Ad avviso della scrivente,  il citato art. 4, comma 2 dello Statuto dei Lavoratori  potrebbe porre un problema di coordinamento con l’art. 21 della L.81/, visto che è indubbio che il lavoro agile sarà reso di norma con strumenti tecnologici, impiegati appunto “per rendere la prestazione lavorativa”.

 

Il rischio quindi da evitare e’ che nel lavoro agile non sia data attuazione all’accordo sindacale o all’autorizzazione amministrativa dell’Ispettorato, previsto appunto al primo comma dell’art. 4 dello Statuto del lavoratori, sul presupposto che  lo strumento tecnologico è solo un mezzo per “rendere la prestazione lavorativa”, benchè possa essere ben elevata la possibilità che il datore di lavoro possa esercitare con strumento il proprio potere di verifica e controllo dello stesso soggetto subordinato.

 

In sostanza, anche nel lavoro agile deve essere attuato quel bilanciamento di interessi di cui all’art. 24, comma 1 lett.g) del Codice privacy, tra esigenze del datore di lavoro e tutela della privacy del dipendente, specificamente richiamata anche all’ art.114 del Codice privacy e se vogliamo – per applicazione analogica dall’ art.115 del Codice privacy, attinente specificamente al  “telelavoro e lavoro a domicilio”, da cui però il lavoro agile si distingue per forma e sostanza.

 

Sempre in tema di tutele del lavoratore, va ricordato, comunque, quanto già chiarito dal Garante privacy circa la frequenza della rilevazione dei dati di geolocalizzazione, secondo cui tale acquisizione deve essere effettuata dal datore di lavoro solo quando si renda necessario per il conseguimento delle specifiche finalità legittimamente perseguite.

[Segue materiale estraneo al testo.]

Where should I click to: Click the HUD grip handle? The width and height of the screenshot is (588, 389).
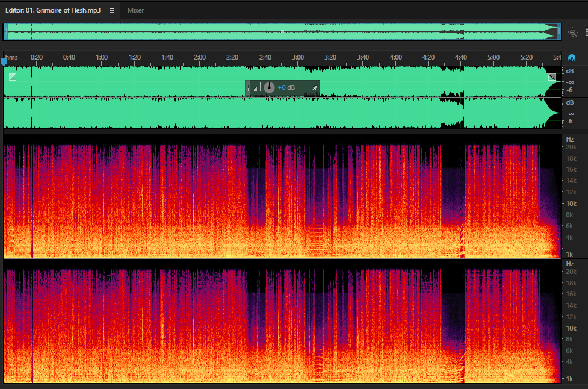247,88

Il trattamento dei dati relativi alla localizzazione geografica del lavoratore agile che utilizza strumenti tecnologici dovrà quindi essere conforme ai principi di pertinenza e non eccedenza, attraverso Misure ed accorgimenti posti a tutela dei diritti degli interessati, ed assicurando tempi di conservazione dei dati conformi alle disposizioni privacy.

 

Inoltre, anche per il lavoro agile, le informazioni raccolte ai sensi dell’art. 4 dello Statuto dei lavoratori con strumenti tecnologici dovranno essere utilizzabili a tutti i fini connessi al rapporto di lavoro a condizione che sia data al lavoratore adeguata informazione delle modalità d'uso degli strumenti e di effettuazione dei controlli e nel rispetto di quanto disposto dal Codice privacy.

 

Si rileva, comunque, che in attuazione dell’art. 88 del Regolamento (EU) 2016/679 (regolamento privacy) sarà sicuramente necessaria una maggiore precisazione  dei diritti e degli obblighi del datore di lavoro nell’ambito del lavoro agile rispetto alla tutela dei dati nell’ambito del rapporto di lavoro, visto che il comma 2 del citato art. 88 del Regolamento Privacy dispone che gli Stati membri possono fissare norme più precise per assicurare la protezione dei diritti e delle libertà con riguardo al trattamento dei dati personali dei dipendenti nell’ambito dei rapporti di lavoro, includendo misure appropriate e specifiche a salvaguardia della dignità umana, degli interessi legittimi e dei diritti fondamentali degli interessati, in particolare per quanto riguarda la trasparenza del trattamento, il trasferimento di dati personali nell’ambito di un gruppo imprenditoriale o di un gruppo di imprese che svolge un’attività economica comune e i sistemi di monitoraggio sul posto di lavoro”.